→ PROBLEM DETAILS
Every line containing the word "Given" must be pulled from the records.

Stored data:

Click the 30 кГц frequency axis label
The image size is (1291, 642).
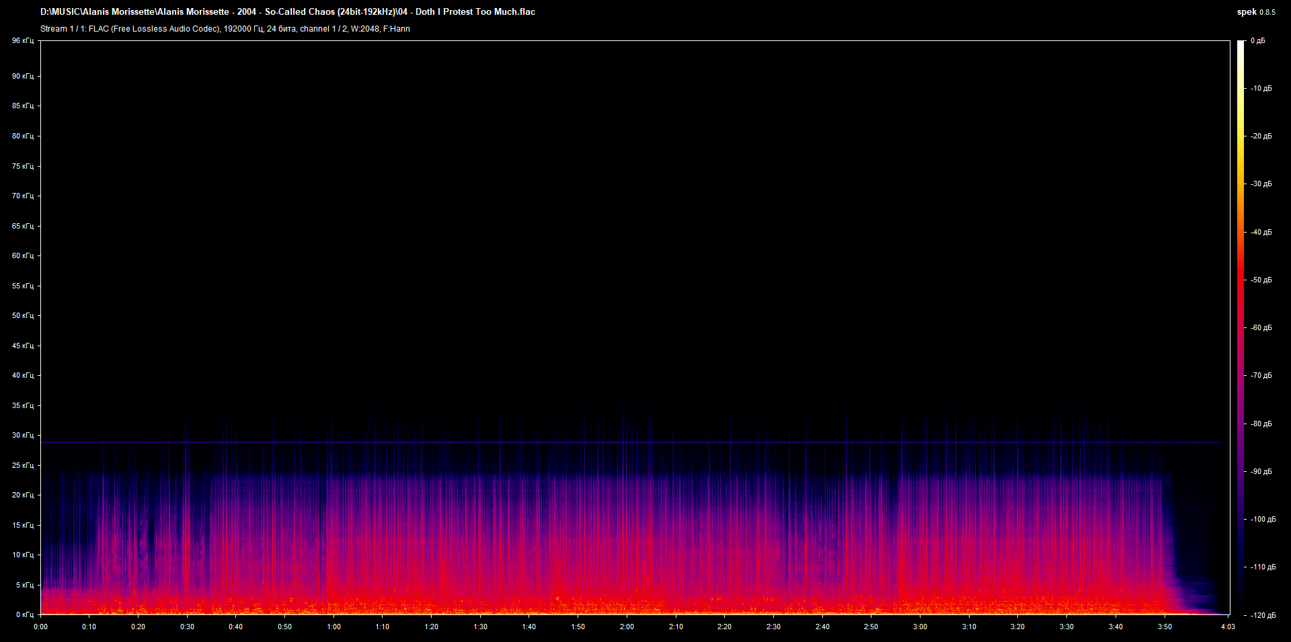[22, 435]
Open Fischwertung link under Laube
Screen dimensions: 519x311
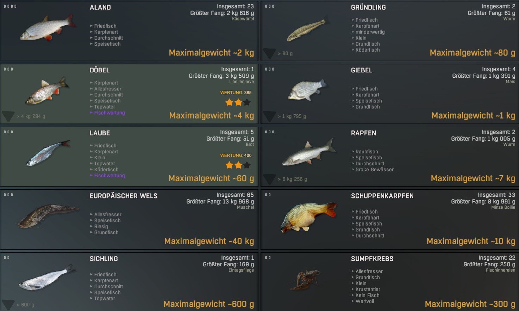tap(109, 176)
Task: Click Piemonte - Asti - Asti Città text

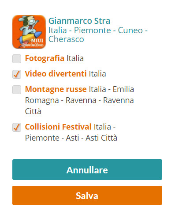Action: coord(71,138)
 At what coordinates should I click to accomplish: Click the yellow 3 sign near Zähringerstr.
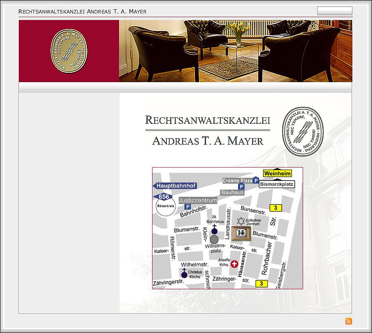point(261,284)
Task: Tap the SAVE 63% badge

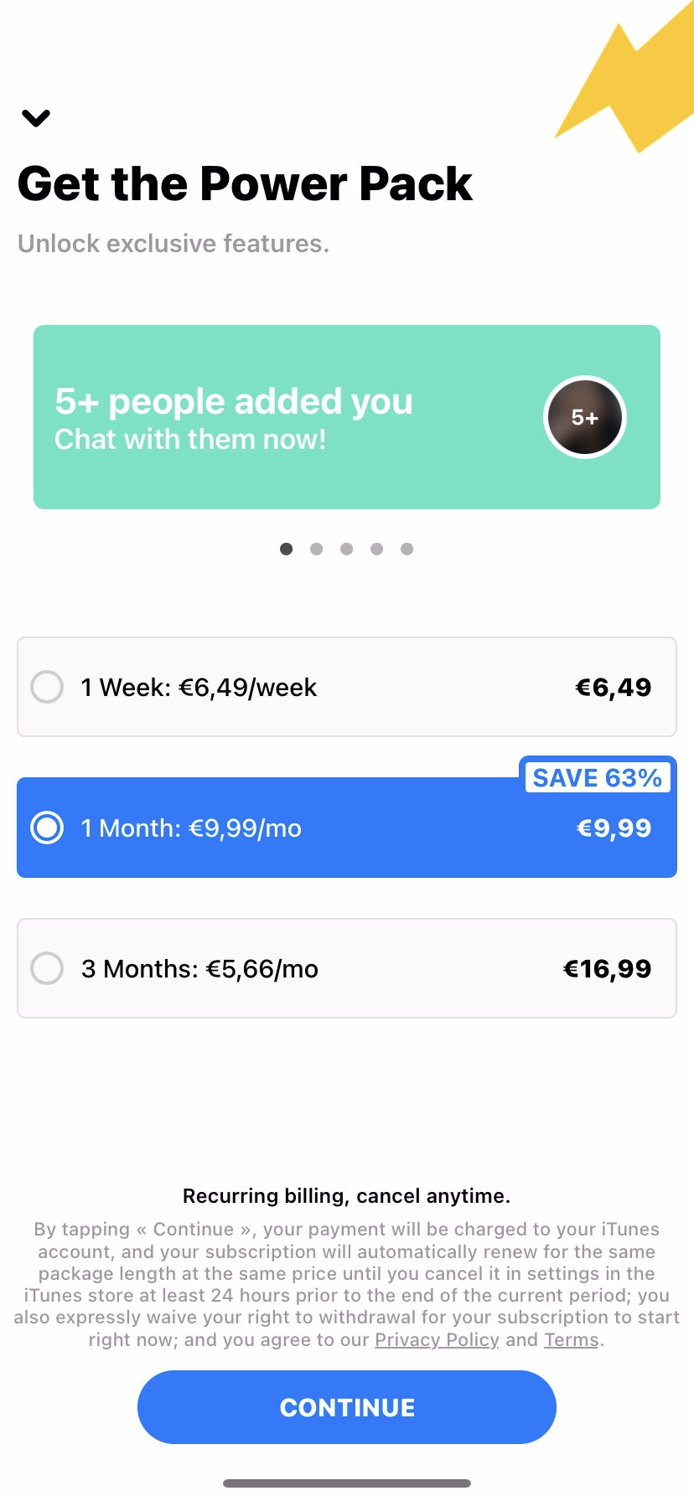Action: click(597, 777)
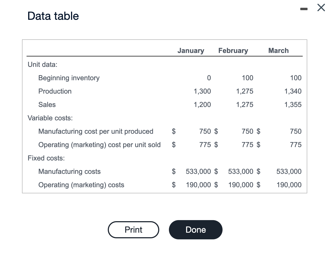Select the March column header

click(278, 51)
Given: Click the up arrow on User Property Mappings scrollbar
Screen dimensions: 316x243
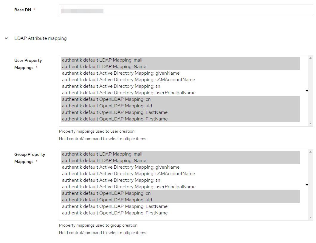Looking at the screenshot, I should coord(311,57).
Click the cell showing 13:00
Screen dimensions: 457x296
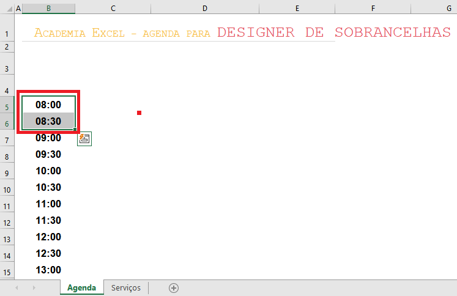(48, 270)
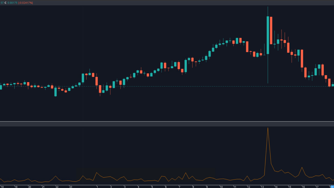Select the '18 label on time axis
Viewport: 334px width, 188px height.
tap(2, 187)
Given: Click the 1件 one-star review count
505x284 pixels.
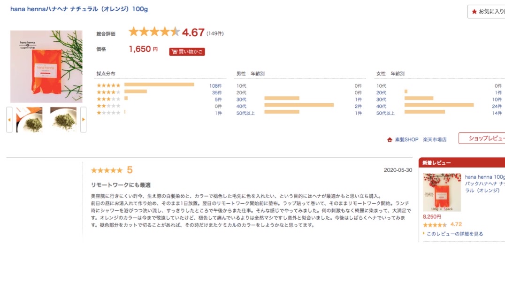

→ EXERCISE ANSWER
Given: Click the up arrow on User Property Mappings scrollbar
Given: Click the 1件 one-star review count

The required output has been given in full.